# [DATA SUPPLIED]
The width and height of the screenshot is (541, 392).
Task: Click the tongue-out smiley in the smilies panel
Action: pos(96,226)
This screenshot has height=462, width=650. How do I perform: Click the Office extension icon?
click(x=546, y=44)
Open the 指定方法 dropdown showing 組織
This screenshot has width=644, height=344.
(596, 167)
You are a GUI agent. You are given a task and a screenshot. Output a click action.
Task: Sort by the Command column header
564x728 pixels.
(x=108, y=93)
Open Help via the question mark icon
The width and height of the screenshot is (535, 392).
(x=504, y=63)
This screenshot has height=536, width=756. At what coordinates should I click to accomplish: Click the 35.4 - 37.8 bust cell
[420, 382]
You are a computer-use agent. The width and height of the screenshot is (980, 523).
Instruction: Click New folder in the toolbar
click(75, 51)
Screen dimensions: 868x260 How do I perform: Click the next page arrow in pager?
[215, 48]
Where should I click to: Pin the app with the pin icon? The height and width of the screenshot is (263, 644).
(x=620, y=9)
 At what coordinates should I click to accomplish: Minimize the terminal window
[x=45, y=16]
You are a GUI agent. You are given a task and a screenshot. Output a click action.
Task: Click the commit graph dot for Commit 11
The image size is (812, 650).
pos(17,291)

* * *

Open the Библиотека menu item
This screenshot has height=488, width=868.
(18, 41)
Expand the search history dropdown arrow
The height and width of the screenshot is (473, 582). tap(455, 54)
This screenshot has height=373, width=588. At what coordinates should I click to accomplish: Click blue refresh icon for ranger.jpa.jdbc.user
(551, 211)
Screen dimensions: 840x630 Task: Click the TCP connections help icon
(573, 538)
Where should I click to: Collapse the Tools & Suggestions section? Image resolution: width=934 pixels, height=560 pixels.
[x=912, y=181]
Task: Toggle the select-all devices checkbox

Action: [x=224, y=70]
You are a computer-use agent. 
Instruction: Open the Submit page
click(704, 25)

# [WHAT YOU ARE ASKED TO DO]
What is needed is every line from the data above that includes the string "computer", copied out.

# [OUTPUT BELOW]
You are a computer-use agent. The width and height of the screenshot is (980, 523).
You are a computer-use agent. 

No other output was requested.